Ich bitte um die Gegenprobe!

(Dagegen CDU, FDP, ALFA, Abg. Tassis [AfD])

Ich stelle fest, die Bürgerschaft (Landtag) beschließt das Gesetz in zweiter Lesung.

Nun lasse ich über den Gesetzesantrag der Fraktion der CDU, Drucksache 19/140, in erster Lesung abstimmen.

Wer das Gesetz zur Änderung des Bremischen Gesetzes zur Sicherung von Tariftreue, Sozialstandards und Wettbewerb bei öffentlicher Auftragsvergabe, Drucksache 19/140, in erster Lesung beschließen möchte, den bitte ich jetzt um das Handzeichen!

(Dafür CDU, DIE LINKE, FDP, ALFA, Abg. Tassis [AfD])

Ich bitte um die Gegenprobe!

(Dagegen SPD, Bündnis 90/Die Grünen, Abg. Ravens [parteilos])

Ich stelle fest, die Bürgerschaft lehnt das Gesetz in erster Lesung ab. Damit unterbleibt gemäß Paragraf 35 Satz 2 der Geschäftsordnung jede weitere Lesung.

Die Gesetzesanträge der Fraktionen der SPD und Bündnis 90/Die Grünen mit den Drucksachen 19/244 und der staatlichen Deputation für Wirtschaft, Arbeit und Häfen mit den Drucksachen 19/338 sind durch die Neufassung des Antrags der Fraktionen der SPD und Bündnis 90/Die Grünen erledigt.

Im Übrigen nimmt die Bürgerschaft (Landtag) von dem Bericht der staatlichen Deputation für Wirtschaft, Arbeit und Häfen mit der Drucksache 19/338 Kenntnis.

Spielräume nutzen für neue Wege in der Cannabispolitik Antrag der Fraktionen Bündnis 90/Die Grünen und der SPD vom 15. März 2016 (Drucksache 19/340)

Dazu als Vertreterin des Senats Frau Senatorin Professor Dr. Quante-Brandt.

Die Beratung ist eröffnet.

Als erster Redner hat das Wort der Abgeordnete Zicht.

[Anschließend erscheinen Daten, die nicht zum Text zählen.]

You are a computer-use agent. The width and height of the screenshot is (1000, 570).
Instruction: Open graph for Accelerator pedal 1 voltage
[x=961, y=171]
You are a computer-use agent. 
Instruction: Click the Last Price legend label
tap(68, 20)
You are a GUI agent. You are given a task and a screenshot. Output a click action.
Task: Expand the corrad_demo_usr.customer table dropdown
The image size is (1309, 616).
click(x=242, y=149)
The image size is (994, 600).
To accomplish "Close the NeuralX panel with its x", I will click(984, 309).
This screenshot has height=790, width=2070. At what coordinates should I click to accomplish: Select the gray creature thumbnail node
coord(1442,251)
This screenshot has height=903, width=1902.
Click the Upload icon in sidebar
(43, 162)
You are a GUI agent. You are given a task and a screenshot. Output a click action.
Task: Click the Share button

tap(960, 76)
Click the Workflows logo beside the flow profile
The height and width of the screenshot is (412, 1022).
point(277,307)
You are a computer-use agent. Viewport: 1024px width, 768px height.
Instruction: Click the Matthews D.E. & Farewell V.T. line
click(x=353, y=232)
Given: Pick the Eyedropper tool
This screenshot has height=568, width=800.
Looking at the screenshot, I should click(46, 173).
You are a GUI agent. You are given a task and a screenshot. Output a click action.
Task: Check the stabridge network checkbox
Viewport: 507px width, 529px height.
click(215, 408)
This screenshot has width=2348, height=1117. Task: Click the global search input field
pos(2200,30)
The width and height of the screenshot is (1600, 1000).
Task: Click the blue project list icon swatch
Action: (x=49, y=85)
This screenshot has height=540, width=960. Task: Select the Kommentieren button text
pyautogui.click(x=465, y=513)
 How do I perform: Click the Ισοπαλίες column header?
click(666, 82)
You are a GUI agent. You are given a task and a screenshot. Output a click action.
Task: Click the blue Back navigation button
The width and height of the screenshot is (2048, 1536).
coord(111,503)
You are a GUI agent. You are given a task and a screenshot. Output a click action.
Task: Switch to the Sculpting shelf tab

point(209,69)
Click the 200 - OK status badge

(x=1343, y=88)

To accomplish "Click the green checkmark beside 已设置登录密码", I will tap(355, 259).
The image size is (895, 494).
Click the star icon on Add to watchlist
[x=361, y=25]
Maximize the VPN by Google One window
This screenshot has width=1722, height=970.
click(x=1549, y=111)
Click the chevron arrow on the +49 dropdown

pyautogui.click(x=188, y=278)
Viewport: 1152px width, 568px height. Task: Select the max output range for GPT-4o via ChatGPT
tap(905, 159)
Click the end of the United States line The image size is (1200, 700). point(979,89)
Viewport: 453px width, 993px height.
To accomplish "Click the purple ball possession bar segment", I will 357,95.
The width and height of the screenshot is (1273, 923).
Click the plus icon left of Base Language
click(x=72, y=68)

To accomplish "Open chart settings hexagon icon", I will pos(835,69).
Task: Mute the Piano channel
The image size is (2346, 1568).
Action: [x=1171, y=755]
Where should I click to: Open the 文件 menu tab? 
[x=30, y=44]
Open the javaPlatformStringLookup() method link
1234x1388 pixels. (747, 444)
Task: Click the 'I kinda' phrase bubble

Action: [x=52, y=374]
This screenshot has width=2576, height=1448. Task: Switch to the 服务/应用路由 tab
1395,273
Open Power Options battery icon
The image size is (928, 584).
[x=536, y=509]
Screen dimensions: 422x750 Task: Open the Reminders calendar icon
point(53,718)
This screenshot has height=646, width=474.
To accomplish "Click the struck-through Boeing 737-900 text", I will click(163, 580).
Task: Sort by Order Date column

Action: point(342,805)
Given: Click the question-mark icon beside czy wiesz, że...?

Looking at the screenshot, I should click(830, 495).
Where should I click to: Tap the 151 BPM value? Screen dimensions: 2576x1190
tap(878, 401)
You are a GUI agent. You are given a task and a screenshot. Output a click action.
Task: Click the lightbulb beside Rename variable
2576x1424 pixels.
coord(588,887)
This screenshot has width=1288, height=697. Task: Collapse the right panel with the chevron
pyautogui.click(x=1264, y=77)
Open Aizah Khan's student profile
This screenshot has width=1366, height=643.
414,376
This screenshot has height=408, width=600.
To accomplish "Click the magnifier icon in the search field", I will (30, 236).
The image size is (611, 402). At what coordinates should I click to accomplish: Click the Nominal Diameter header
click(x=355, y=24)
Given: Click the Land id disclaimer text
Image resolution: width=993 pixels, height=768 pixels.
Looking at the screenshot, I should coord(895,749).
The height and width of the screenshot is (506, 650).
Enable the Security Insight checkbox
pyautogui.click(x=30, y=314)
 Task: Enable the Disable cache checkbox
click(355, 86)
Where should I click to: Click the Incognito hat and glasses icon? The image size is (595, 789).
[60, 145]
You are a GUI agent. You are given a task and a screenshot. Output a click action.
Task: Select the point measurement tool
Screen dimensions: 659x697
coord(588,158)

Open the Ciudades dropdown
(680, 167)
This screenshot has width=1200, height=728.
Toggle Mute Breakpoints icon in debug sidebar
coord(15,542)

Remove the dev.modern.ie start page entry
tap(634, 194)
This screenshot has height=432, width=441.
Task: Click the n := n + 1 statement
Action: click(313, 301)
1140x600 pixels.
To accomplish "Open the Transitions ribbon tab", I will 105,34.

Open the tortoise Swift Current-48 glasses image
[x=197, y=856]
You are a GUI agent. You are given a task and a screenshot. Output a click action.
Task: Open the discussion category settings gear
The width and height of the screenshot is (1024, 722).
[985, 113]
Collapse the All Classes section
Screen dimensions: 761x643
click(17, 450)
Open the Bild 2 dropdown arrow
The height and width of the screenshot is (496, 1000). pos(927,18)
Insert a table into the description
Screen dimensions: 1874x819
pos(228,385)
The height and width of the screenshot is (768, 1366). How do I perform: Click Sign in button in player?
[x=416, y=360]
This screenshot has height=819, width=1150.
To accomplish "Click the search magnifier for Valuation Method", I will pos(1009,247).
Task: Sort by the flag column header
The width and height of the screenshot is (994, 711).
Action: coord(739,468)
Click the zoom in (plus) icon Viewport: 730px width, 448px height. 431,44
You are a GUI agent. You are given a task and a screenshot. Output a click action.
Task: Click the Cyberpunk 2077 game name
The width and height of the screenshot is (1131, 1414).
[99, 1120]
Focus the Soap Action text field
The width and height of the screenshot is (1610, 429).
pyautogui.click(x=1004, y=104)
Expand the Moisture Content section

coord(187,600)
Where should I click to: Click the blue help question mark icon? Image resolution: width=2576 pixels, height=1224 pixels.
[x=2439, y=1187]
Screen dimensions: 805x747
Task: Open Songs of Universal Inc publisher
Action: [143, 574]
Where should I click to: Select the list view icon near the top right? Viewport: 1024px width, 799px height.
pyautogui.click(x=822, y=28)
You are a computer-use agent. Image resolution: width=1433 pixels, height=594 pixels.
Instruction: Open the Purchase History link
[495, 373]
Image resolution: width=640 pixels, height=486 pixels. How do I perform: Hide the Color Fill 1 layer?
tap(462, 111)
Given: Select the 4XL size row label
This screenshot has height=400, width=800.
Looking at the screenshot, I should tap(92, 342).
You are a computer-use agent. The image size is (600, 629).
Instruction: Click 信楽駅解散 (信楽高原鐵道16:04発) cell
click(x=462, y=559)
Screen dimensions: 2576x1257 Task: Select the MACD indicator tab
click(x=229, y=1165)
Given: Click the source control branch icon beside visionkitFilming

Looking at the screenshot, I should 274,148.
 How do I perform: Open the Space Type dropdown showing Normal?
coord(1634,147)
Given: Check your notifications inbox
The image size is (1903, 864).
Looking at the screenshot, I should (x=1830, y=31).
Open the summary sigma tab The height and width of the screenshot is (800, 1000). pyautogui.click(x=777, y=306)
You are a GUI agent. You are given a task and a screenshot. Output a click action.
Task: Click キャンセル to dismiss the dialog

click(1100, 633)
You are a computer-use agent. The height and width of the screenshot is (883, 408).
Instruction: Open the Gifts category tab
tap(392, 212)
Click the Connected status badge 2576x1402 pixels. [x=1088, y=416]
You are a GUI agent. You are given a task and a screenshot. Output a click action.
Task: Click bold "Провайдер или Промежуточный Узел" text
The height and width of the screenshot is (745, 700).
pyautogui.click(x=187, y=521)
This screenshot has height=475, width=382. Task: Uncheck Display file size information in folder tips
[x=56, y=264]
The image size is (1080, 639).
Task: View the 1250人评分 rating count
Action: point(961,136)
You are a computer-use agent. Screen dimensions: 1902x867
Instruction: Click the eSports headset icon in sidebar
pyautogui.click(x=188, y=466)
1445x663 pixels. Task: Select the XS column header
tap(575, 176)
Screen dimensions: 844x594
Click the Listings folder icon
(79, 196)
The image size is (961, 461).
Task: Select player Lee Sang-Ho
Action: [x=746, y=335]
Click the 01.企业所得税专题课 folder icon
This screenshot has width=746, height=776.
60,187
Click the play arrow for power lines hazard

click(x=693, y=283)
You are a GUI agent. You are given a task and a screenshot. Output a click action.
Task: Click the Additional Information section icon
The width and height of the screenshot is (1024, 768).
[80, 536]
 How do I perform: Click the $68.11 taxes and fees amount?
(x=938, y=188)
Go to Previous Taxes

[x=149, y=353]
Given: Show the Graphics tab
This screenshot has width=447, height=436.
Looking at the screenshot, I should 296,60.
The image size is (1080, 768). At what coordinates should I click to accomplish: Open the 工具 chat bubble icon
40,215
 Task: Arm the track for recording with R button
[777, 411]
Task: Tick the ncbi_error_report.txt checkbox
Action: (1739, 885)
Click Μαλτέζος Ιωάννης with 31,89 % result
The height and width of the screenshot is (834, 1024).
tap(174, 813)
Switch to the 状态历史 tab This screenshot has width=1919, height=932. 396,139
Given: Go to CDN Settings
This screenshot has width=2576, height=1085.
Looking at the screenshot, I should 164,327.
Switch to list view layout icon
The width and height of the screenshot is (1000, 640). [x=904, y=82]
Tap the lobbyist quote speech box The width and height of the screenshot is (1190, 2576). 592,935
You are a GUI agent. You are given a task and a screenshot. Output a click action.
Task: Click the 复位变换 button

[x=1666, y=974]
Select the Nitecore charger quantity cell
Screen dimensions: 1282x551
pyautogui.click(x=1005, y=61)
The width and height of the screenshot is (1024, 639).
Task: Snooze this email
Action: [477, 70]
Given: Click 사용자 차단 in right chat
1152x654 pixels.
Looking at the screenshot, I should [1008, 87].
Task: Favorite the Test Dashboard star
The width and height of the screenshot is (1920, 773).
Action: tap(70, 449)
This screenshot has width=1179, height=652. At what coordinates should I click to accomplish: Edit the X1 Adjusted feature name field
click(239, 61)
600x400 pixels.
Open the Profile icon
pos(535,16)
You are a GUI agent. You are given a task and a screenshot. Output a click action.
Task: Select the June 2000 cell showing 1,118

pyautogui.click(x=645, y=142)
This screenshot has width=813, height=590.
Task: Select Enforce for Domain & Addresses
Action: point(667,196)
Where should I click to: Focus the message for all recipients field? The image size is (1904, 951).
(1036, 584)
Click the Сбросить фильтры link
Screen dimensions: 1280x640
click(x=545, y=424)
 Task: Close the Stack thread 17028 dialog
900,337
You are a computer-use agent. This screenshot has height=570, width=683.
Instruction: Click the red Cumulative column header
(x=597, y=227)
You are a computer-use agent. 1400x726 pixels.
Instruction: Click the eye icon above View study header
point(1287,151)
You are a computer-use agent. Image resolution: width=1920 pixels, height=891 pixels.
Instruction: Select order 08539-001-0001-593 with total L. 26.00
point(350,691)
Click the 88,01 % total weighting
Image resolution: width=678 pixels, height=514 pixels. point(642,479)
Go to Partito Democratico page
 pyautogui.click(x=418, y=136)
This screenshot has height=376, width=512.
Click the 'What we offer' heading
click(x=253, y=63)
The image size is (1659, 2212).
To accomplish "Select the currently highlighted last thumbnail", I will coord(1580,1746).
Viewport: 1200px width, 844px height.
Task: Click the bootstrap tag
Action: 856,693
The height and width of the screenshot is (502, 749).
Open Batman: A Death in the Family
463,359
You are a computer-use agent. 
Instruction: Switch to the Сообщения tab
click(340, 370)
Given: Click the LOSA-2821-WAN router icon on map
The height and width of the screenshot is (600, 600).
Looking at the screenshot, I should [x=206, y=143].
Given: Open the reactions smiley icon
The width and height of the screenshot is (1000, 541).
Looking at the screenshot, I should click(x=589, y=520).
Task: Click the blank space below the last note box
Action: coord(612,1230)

Herr Präsident, meine Kolleginnen und Kollegen! Ich weiß nicht, ob Sie es wissen: Heute ist zufällig der „420 Day“, der internationale Marihuana-Tag. Die Tradition besagt, dass man sich um 20 nach vier draußen trifft und gemeinsam einen Joint zieht. Deswegen empfehle

ich Ihnen, der Debatte bis zum Schluss beizuwohnen; sonst machen Sie sich möglicherweise verdächtig.

(Heiterkeit)

Zehn Monate nach Beginn der Wahlperiode debattieren wir hier in der Bürgerschaft heute erstmals über die rot-grünen Vorhaben in Sachen Cannabis. Zehn Monate, allein dieser lange Zeitraum zeigt schon, dass der gelegentlich zu hörende Vorwurf, die Koalition wolle mit diesem Thema nur von irgendwelchen anderen politischen Fragen ablenken, nun wirklich Quatsch ist. Der politische Umgang mit Cannabis ist ein Thema, das in aller Munde ist – kein Wunder, wenn man bedenkt, dass ziemlich viele Menschen von der Kriminalisierung unmittelbar betroffen sind.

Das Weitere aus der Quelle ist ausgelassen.